**TEXT EXTRACT**:
------------------------
Paramilitary Arm of the Slovak HSSP

 

 

 

Members of the Hlinka Guard march in Slovakia

The holocaust began for the Slovka Jews in Autumn of 1938, when Slovakia became an autonomous region. Upon conclusion of the first Vienna award on on 2 November 1938, a percentage of southern Slovakia and the town of Kosice were ceded to Hungary.

 

Of course this action elicited outrage against Slovak nationalists who took it upon themselves to proclaim that "Magyar Jews" were the cause of this loss of Slovak territory.

 

Over the next three years Slovak Jews became subject to constant harassment, and their freedom of movement was restricted in a series of legislative actions promulgated by the Zidovsky kodex or "Jewish Code" enacted on September 9 1941. The code was comprised of 270 articles, which contained all previous Jewish restrictions, and host of new orders as well.

 

Jewish property was confiscated and businesses liquidated at bargain prices all in an effort to "Aryanize" the country. In the Autumn of 1941 Slovak leaders approached Heinrich Himmler for assistance in ridding themselves of their Jewish population completely.  An arrangement was then made with the German Reich in January, 1942, where the Slovak government agreed to pay the equivalent of 500 Reichsmark for every Jew the Germans removed.

 

The Hilinka Guard was the paramilitary unit created by Catholic Priest Andrej Hlinka and controlled by the Slovak People's Party or HSSP. The Guard was officially established on October 8, 1938 but its roots cab be traced back as early as the 1920's to the "Rodobrana" a strong arm group that styled itself along the lines of the Mussolini's' Black shirts, and the  Nazi SA.

 

The Rodobrana "predecessors of the Hlinka Guard

The HSSP  being a Catholic religious group in its orientation found its support among Slovak Catholics. The Slovak peasantry had suffered hardships during the period of economic readjustment after the disintegration of the Hapsburg Empire. Moreover, the apparent lack of qualified Slovaks had led to the importation of Czechs into Slovakia to fill jobs in administration, education, and the judiciary.
------------------------
**WHAT TO PRODUCE**: Reproduce word for word the stretch of the Hlinka Guard text from "Of course this" through "of Slovak territory.".

**PROVIDED DATA**:
------------------------
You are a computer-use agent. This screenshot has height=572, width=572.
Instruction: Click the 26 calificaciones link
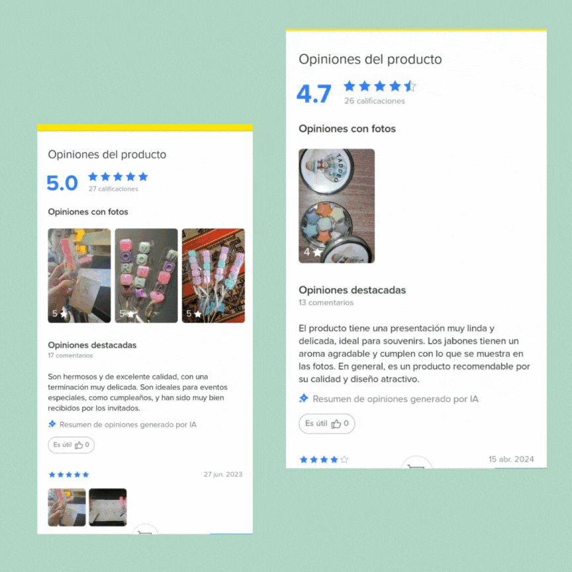click(375, 101)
------------------------
**FULL RESPONSE**:
Of course this action elicited outrage against Slovak nationalists who took it upon themselves to proclaim that "Magyar Jews" were the cause of this loss of Slovak territory.